Citing Labor Code section 5502(d)(3), the COA reasoned that relying on section 5701 or 5906 to negate the close of discovery, or to all discovery to reopen so long as there was no “prejudice” to defendant (by allowing defendant time to obtain rebuttal) would require a reading of 5502(d)(3) as “toothless” and without meaning.

The Court of Appeals decision in Tellers Transport v. WCAB/Zuniga reached the same conclusion in 2001, reversing the WCAB’s order to admit reports not listed on the pre-trial conference statement after the trial Judge issue a “take nothing” order.  Discovery remained closed and applicant failed to carry the burden of proof on AOE/COE. 

An equally big thanks to R.C. for sending those cases in!

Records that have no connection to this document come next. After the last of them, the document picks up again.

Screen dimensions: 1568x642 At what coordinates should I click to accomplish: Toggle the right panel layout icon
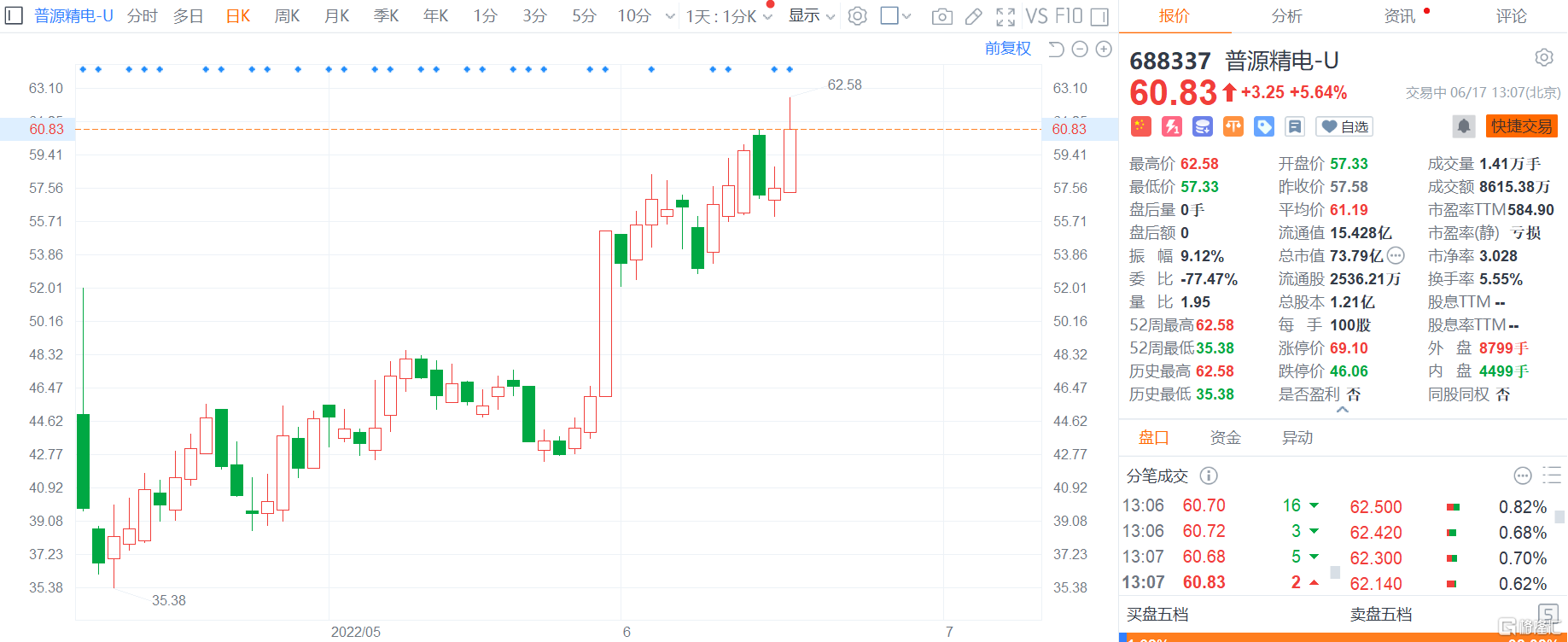click(x=1099, y=16)
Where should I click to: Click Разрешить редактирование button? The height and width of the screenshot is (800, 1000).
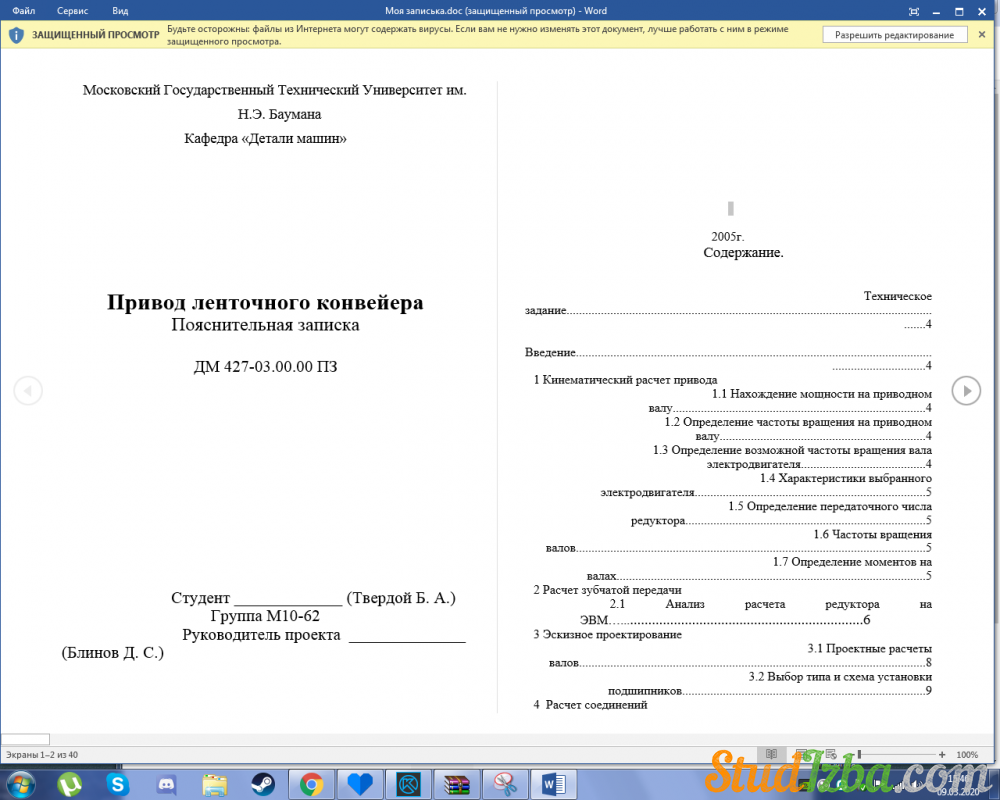pyautogui.click(x=894, y=35)
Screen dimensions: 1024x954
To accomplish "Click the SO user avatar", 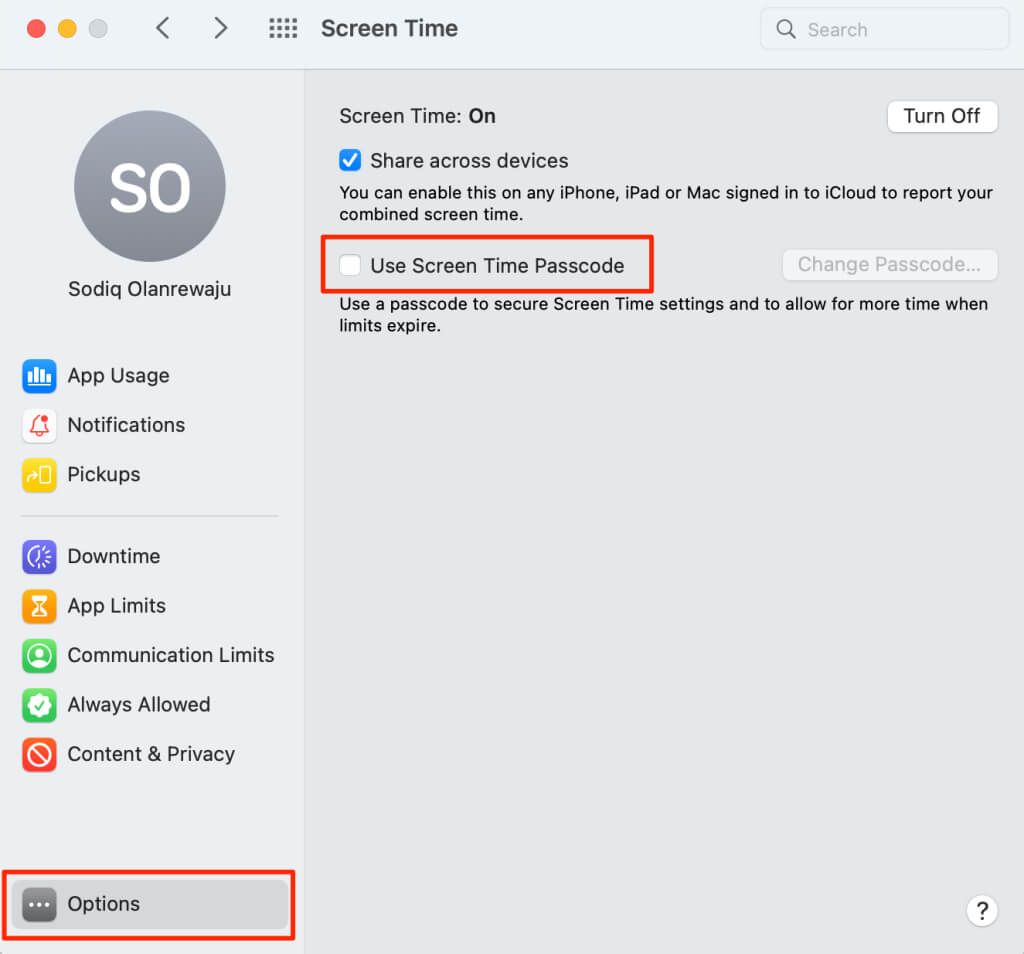I will tap(150, 187).
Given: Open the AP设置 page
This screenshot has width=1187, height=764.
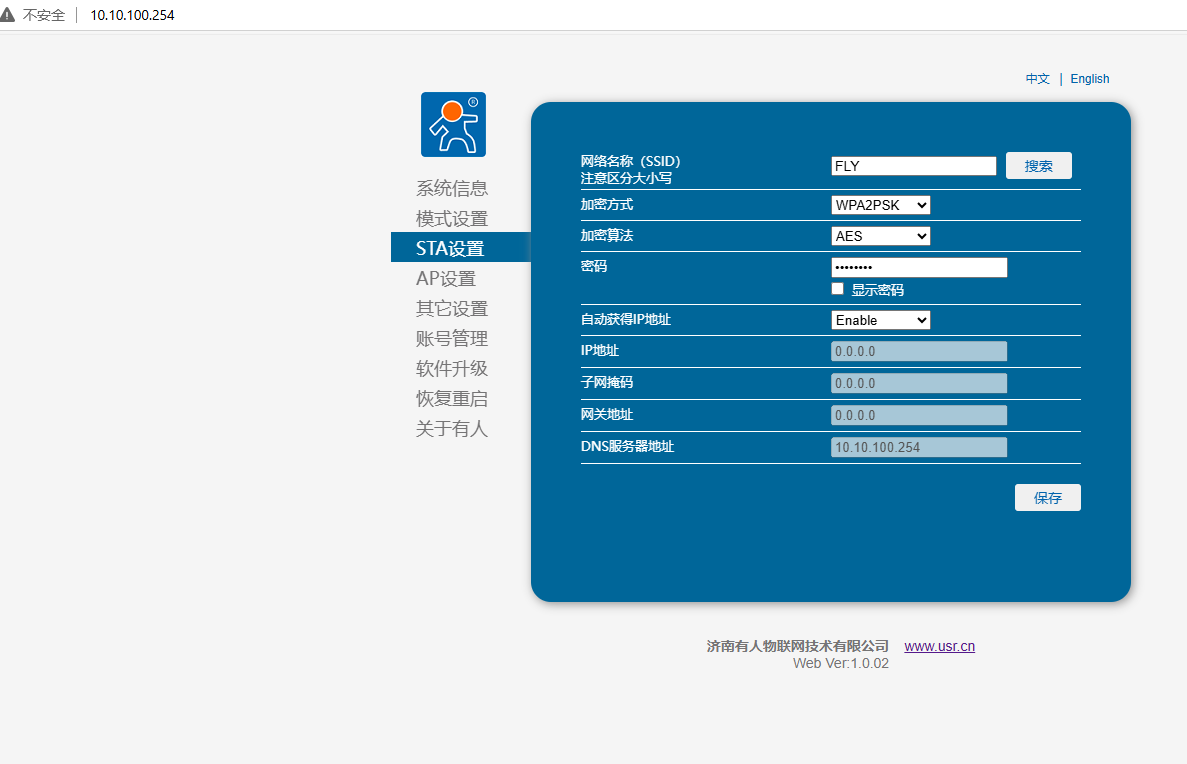Looking at the screenshot, I should (x=446, y=278).
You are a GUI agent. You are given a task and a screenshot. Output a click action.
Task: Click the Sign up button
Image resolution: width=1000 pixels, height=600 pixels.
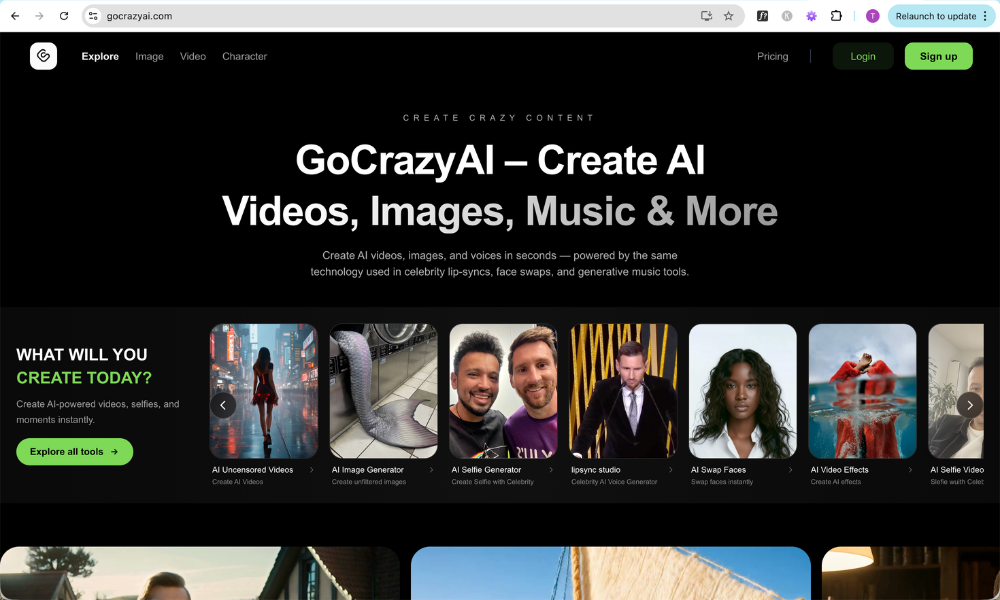[938, 56]
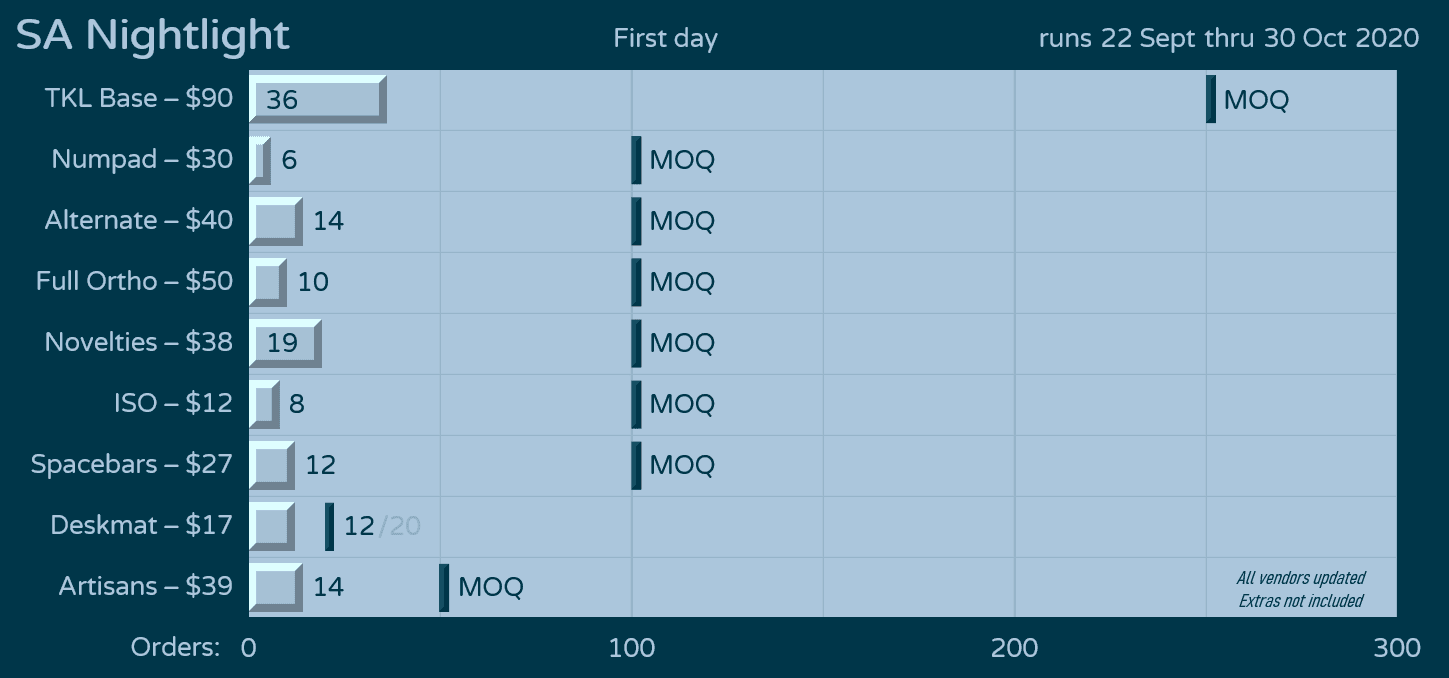Click the SA Nightlight chart title

tap(153, 36)
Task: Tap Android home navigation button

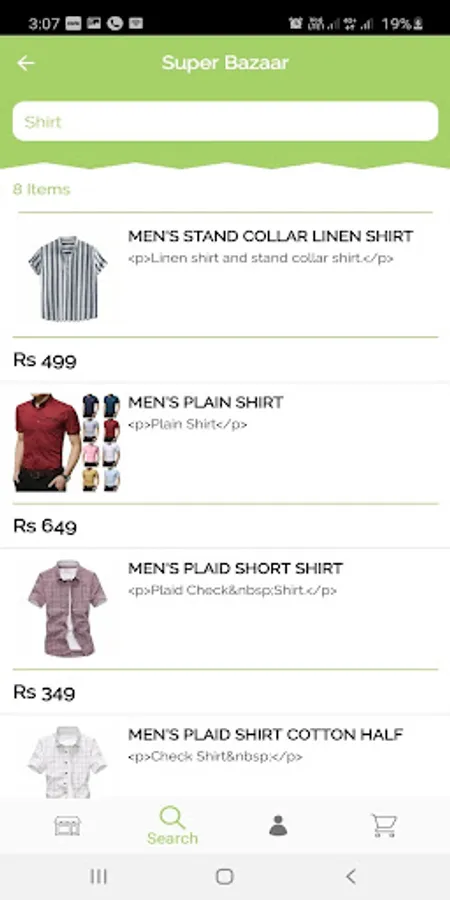Action: click(224, 876)
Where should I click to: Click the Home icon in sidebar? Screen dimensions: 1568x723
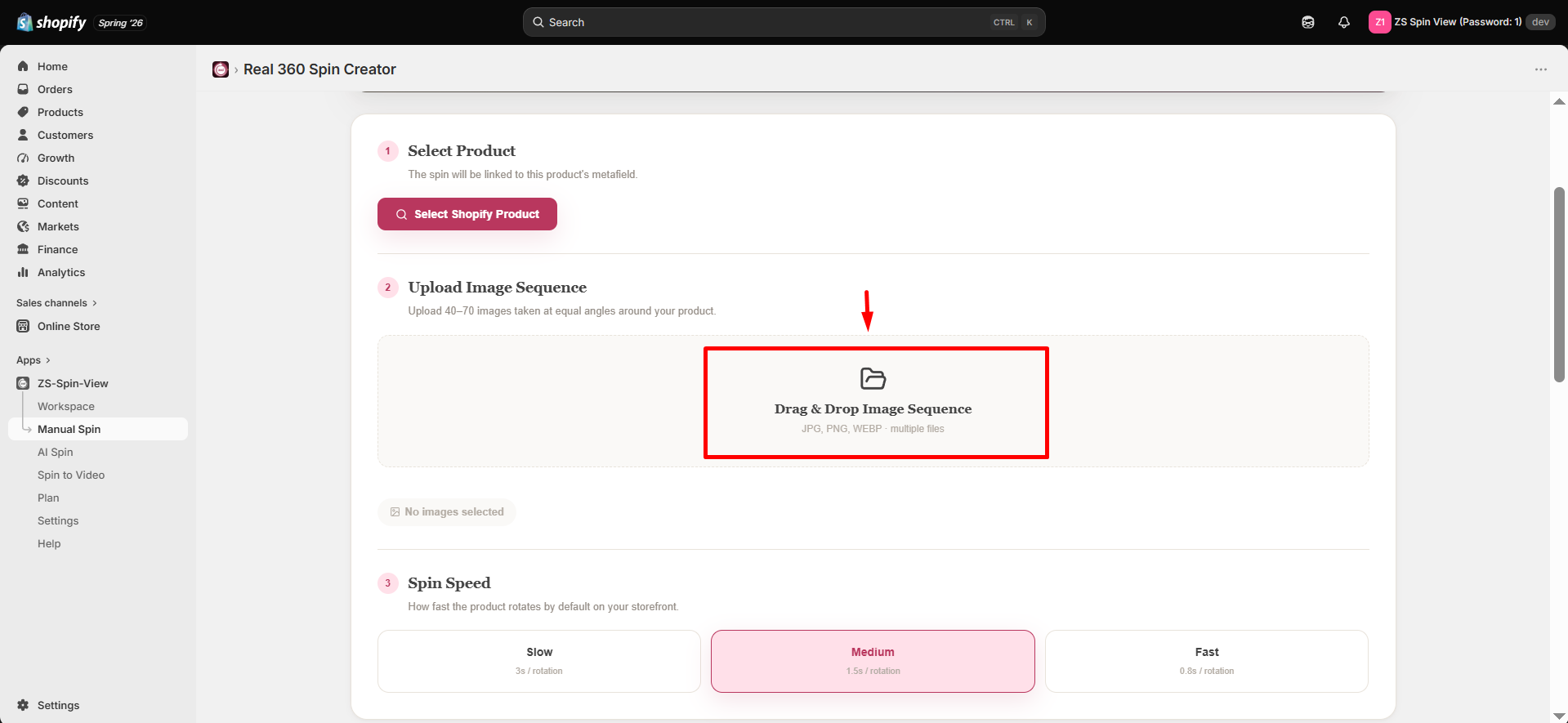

The authority is there and, at least to some extent, should be binding on the WCAB in light of the Court of Appeal decisions.  There should be no basis to “develop the record” on an AOE/COE trial.  It is applicant’s burden to prove by a preponderance of the evidence that there is a compensable industrial injury.  As the fishermen in Odessa, Ukraine say: one must fish or cut bait.  Applicants should either “develop the record” during the discovery phase and either settle or proceed to trial.  At least, that’s your humble blogger’s take on it.